Excerpted passage:
The NYPD’s initial strategy of violently dispersing protesters who took to the streets after the police killing of George Floyd in Minneapolis has drawn widespread condemnation and prompted an investigation by the state Attorney General. While the police department has since allowed large groups of New Yorkers to march through the streets without beating and arresting them, the NYPD’s presence at the daily demonstrations is still heavy, and police helicopters continue to circle the city’s neighborhoods.

One of the main architects of the police response to the protests is Chief of Department Terence Monahan, the NYPD’s highest ranking uniformed officer, who also led the NYPD's mass arrest tactics during the 2004 GOP convention. Early on in the demonstrations, Monahan took a knee with protesters at Washington Square Park in a sign of respect and deference, a gesture that garnered positive press and effusive praise from Mayor Bill de Blasio.

Information provided:
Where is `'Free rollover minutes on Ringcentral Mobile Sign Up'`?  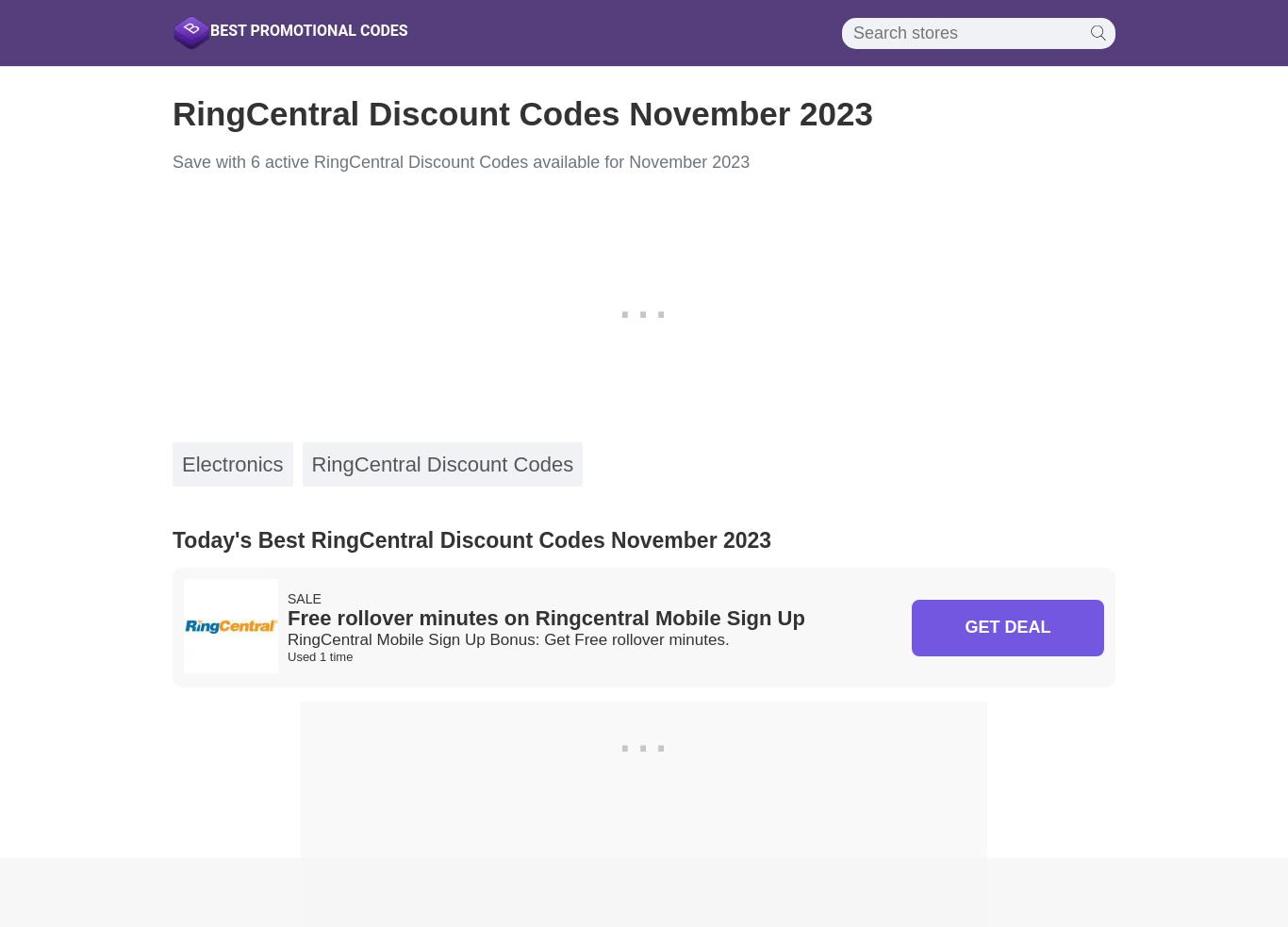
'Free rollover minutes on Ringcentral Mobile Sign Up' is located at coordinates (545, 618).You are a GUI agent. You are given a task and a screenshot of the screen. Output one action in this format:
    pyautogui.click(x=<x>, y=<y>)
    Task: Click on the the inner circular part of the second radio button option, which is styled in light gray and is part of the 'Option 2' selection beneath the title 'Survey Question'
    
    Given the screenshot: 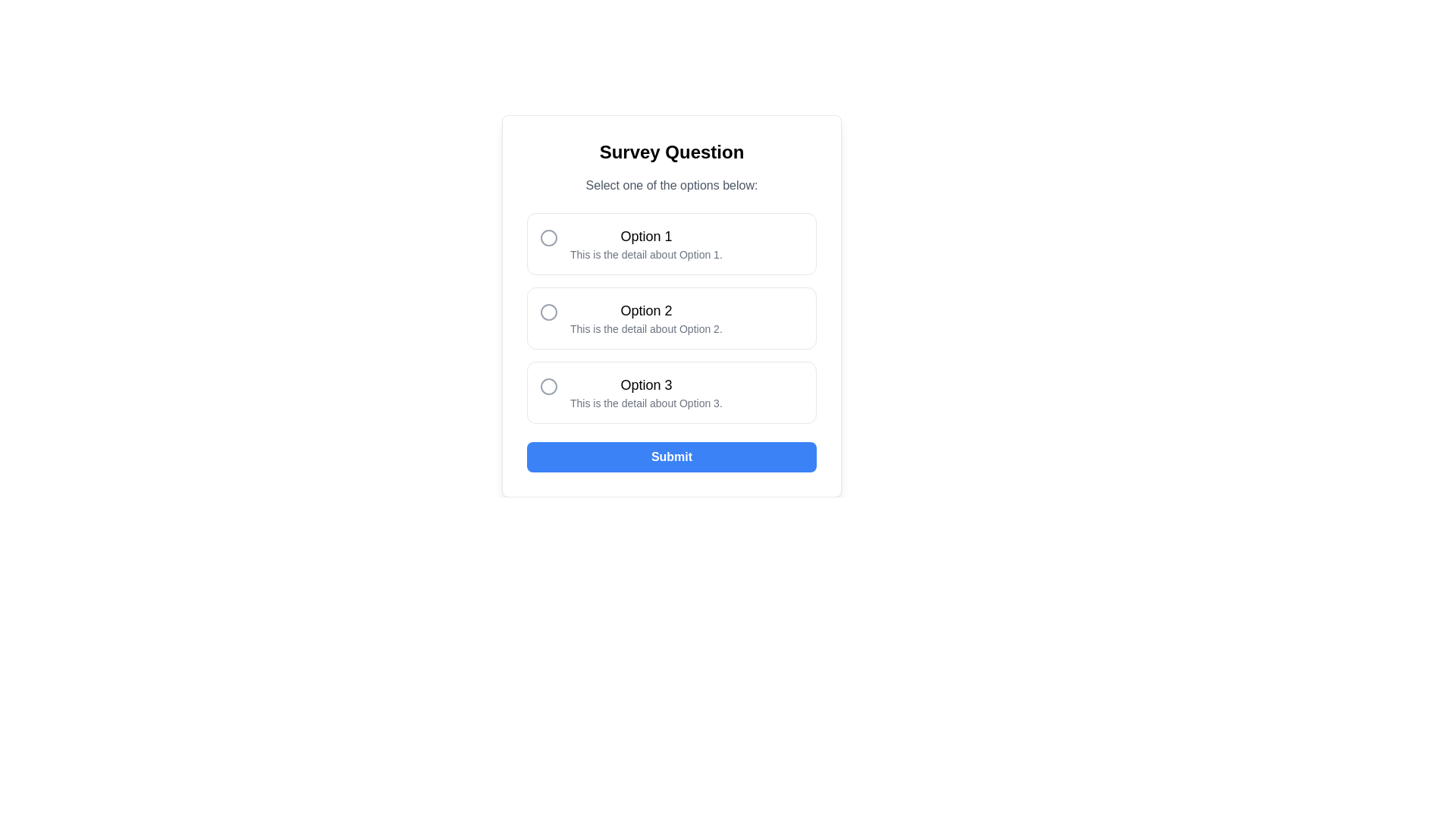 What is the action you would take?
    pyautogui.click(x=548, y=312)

Problems and tasks:
1. Translate this sentence from the passage on the NYPD's protest response into Spanish: "Early on in the demonstrations, Monahan took a knee with protesters at Washington Square Park in a sign of respect and deference, a gesture that garnered positive press and effusive praise from Mayor Bill de Blasio."
2. Name every person identified by name in the passage on the NYPD's protest response.

Outputs:
1. Al principio de las manifestaciones, Monahan se arrodilló junto a los manifestantes en Washington Square Park en señal de respeto y deferencia, un gesto que le valió una cobertura de prensa positiva y elogios efusivos del alcalde Bill de Blasio.

2.
George Floyd
Terence Monahan
Bill de Blasio